Another argument that I found compelling was really the rallying call Rushkoff makes here: that we must all be programmers. Perhaps I misunderstood it when I read the book the first time, but it appears that he does indeed call for digital citizens to learn programming. He says this in a passage in the final chapter of the book: “the irony here is that computers are frightfully easy to learn. Programming is immensely powerful, but it is really no big deal to learn.”[1] Once you look at some computer code, you can make some sense of it. Learning a computer language is really not much different than learning a “foreign” language. There is a vocabulary, and there are rules of syntax and grammar. The only difference is that you must be precise in writing code because computers are terrible at nuance and interpretation. They only faithfully follow instructions and panic when they don’t understand those instructions.

My interpretation of Rushkoff’s argument was more that we should understand how computers work and how digital technology is inherently biased. I unknowningly appropriated in class his example of automobiles. He responds to the point I was trying to make: that almost all of us own and operate an automobile but don’t actually understand how they work. He writes:

Throughout the twentieth century, we remained blissfully ignorant of the real biases of automotive transportation. We approached our cars as consumers, through ads, rather than as engineers or, better, civic planners. We gladly surrendered our public streetcars to private automobiles, unaware of the real expenses involved. We surrendered our highway policy to a former General Motors chief, who became secretary of defense primarily for the purpose of making public roads suitable for private cars and spending public money on a highway system. We surrendered city and town life for the commuting suburbs, unaware that the bias of the automobile was to separate home from work. As a result, we couldn’t see that our national landscape was being altered to manufacture dependence on the automobile. We also missed the possibility that these vehicles could make the earth’s atmosphere unfit for human life, or that we would one day be fighting wars primarily to maintain the flow of oil required to keep them running.[2]

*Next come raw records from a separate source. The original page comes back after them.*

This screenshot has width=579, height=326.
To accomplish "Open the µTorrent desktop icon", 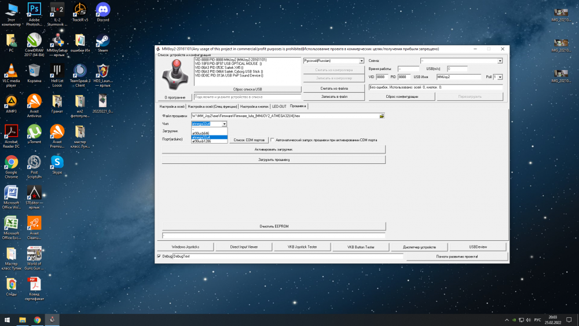I will (34, 133).
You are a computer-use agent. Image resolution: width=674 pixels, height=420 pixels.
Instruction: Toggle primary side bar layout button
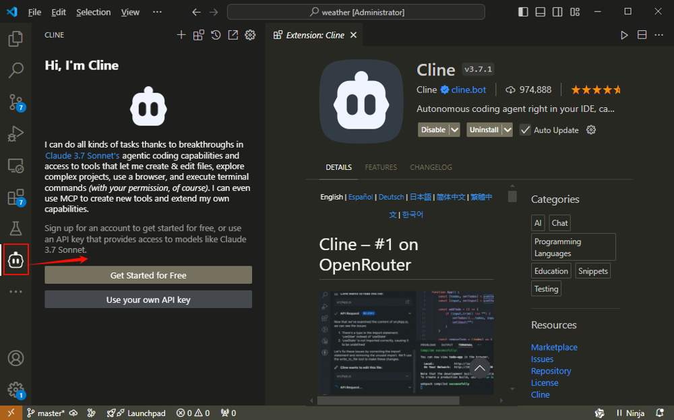pos(523,12)
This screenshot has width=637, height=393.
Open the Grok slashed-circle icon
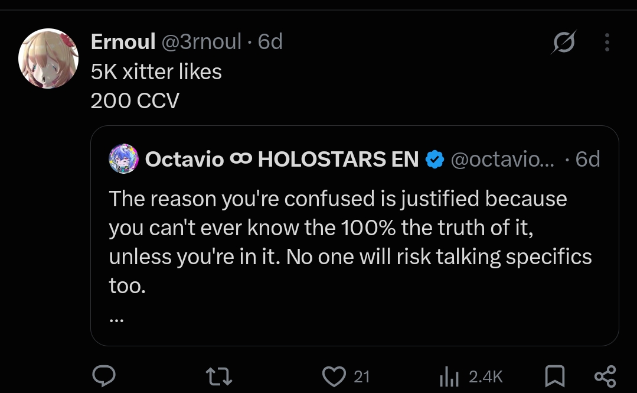pos(564,42)
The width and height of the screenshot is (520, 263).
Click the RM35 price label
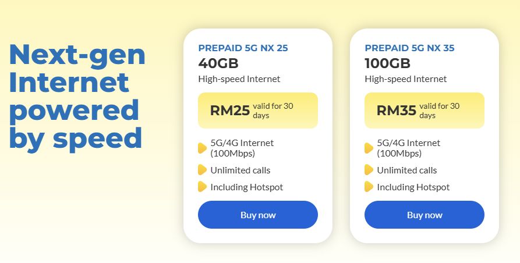pyautogui.click(x=396, y=111)
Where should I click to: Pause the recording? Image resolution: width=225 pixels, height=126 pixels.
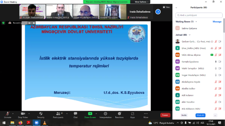pyautogui.click(x=30, y=23)
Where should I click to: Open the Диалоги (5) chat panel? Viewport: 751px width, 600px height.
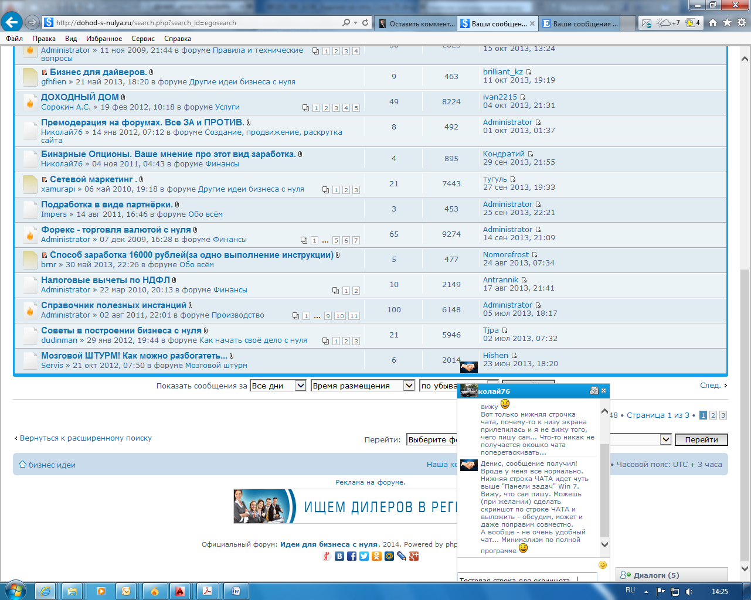656,575
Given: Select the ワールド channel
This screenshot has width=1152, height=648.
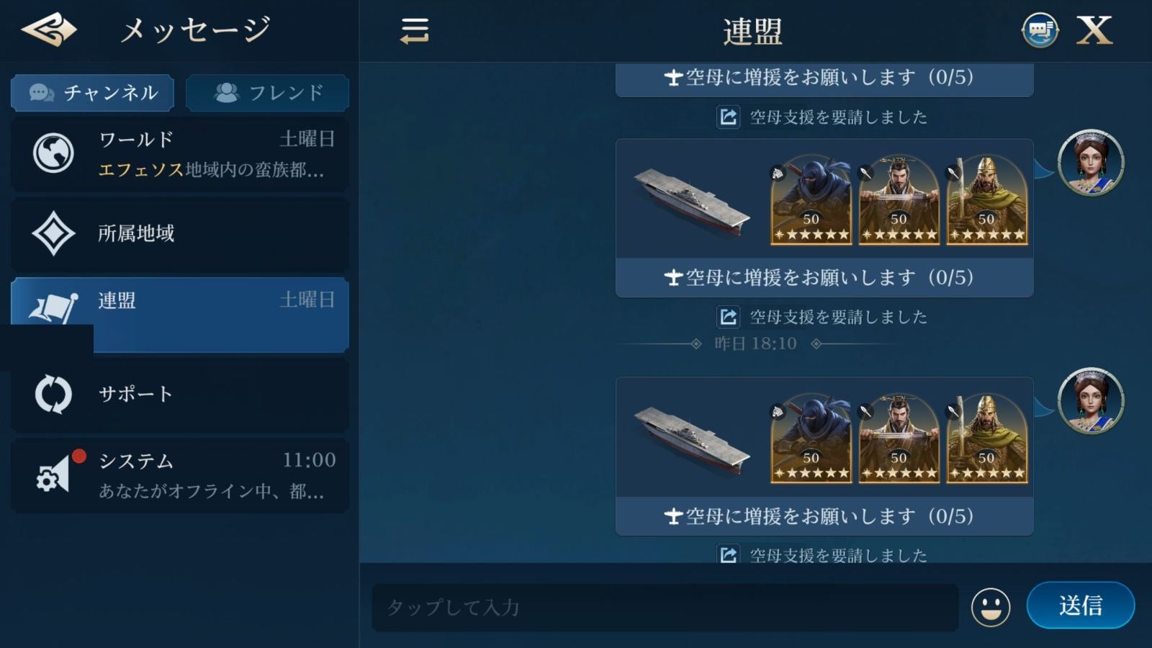Looking at the screenshot, I should (180, 153).
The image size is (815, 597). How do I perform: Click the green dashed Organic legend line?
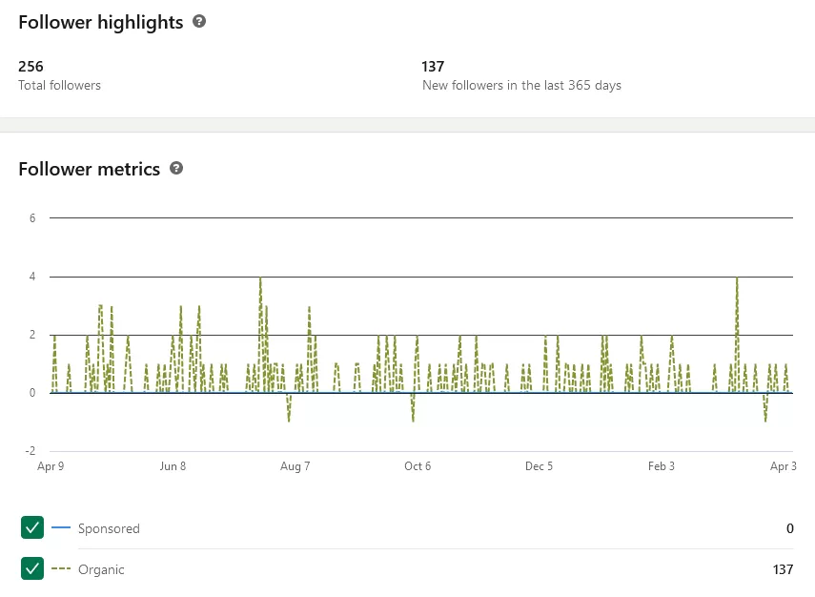click(60, 569)
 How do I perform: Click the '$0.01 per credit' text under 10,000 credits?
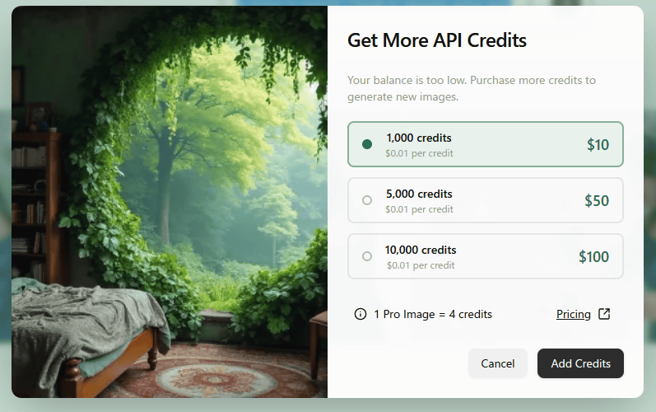pos(421,265)
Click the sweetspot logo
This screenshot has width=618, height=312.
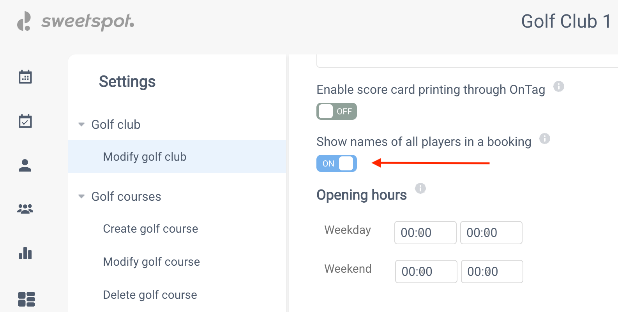(76, 21)
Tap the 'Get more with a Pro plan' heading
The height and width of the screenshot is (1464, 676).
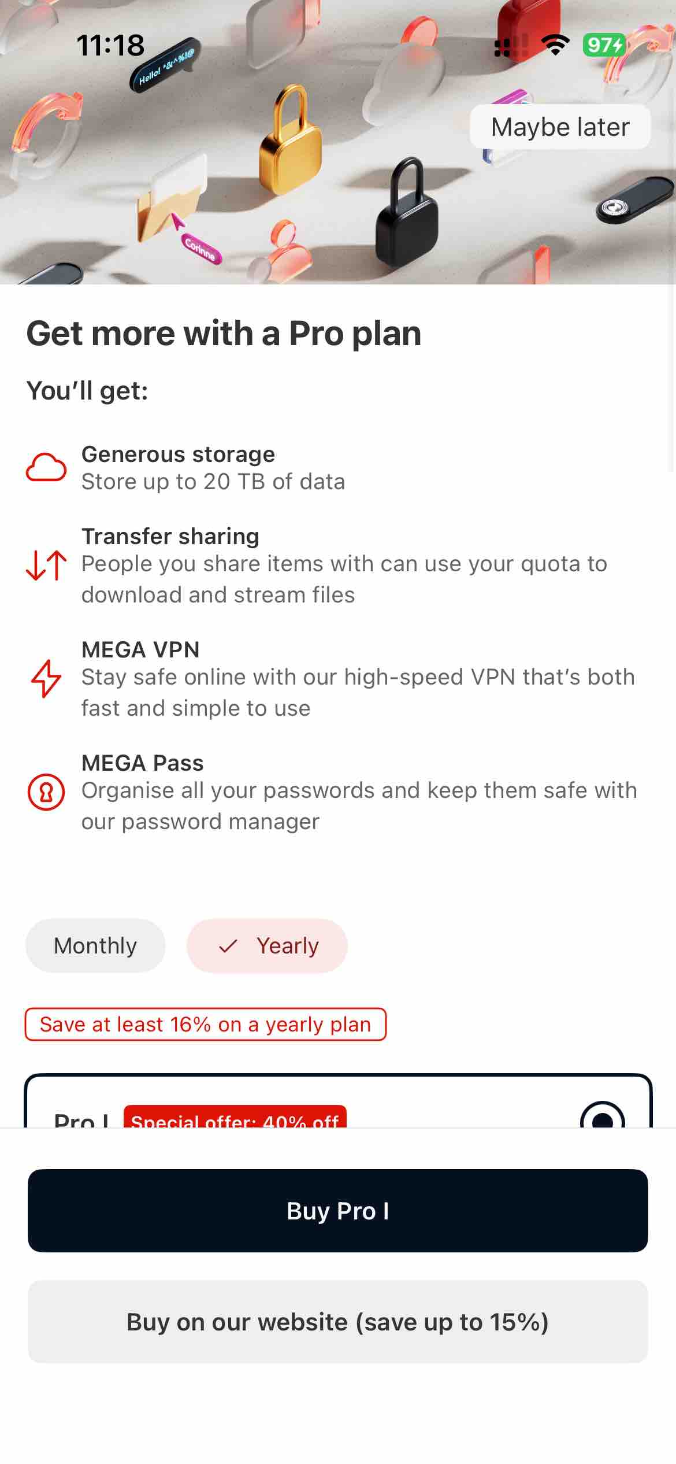(224, 334)
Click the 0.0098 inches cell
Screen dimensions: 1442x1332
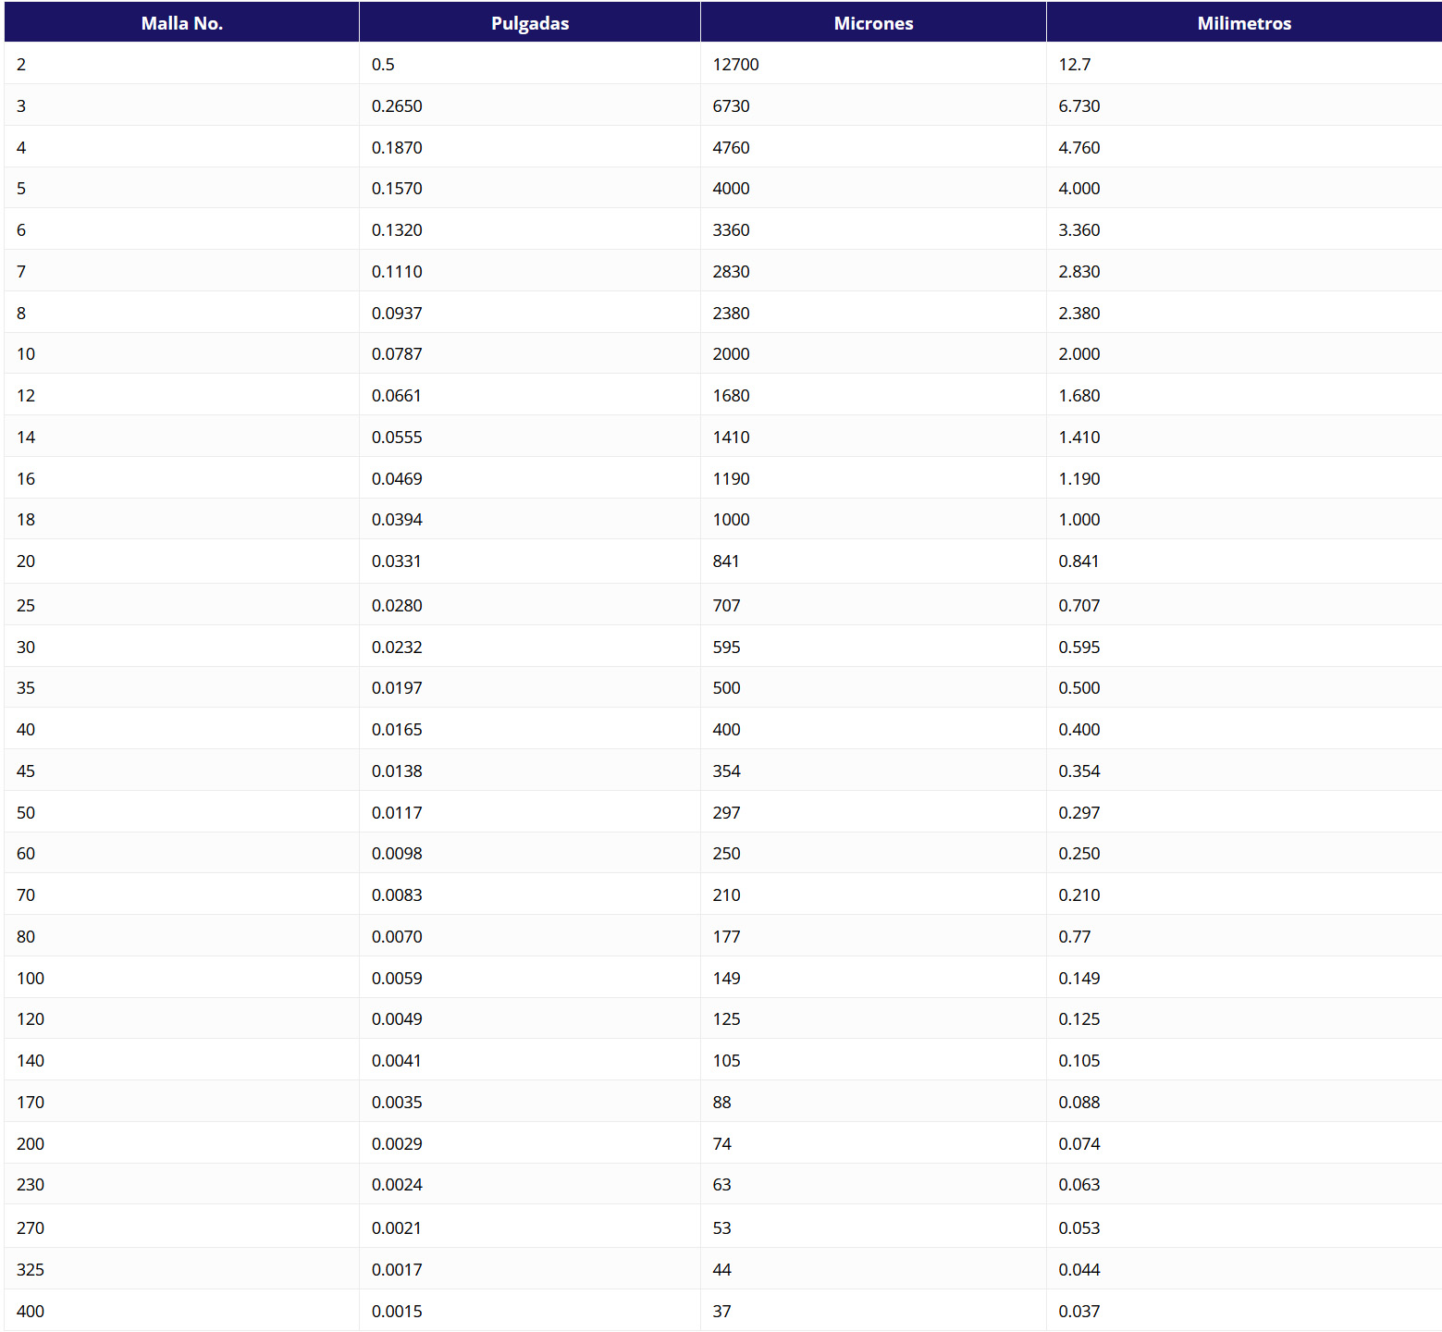(397, 854)
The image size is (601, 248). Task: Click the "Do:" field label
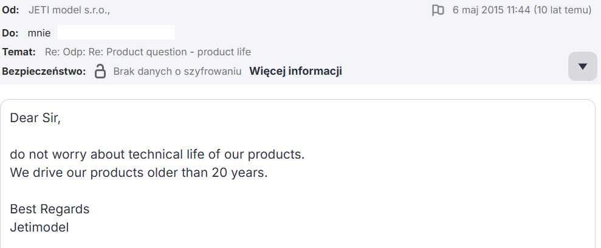pyautogui.click(x=10, y=32)
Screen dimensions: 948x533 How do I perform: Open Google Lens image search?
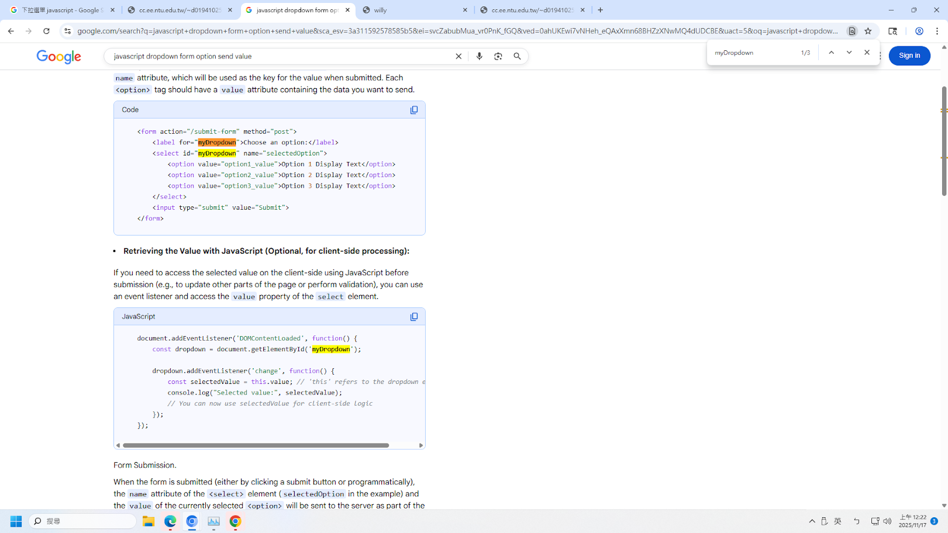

Our collective failure to understand automobiles as machines, rather than as tools, has led to real, high costs. We spend the equivalent of a full day each week supporting our automobiles, we devote scarce tax money to building and maintaining roads for them, and we poison our air with their exhaust. In other words, not understanding automobiles has programmed us to work for our cars rather than the other way around. If we understood how our cars actually work, we’d look for an alternative. A friend used to say, being a former car owner is like being a former smoker: you ignore all rational thinking to keep doing it.

But this is not a call for all of us to become mechanics. It’s a call for us to become informed and understand that for all their utility, digital technology has real costs.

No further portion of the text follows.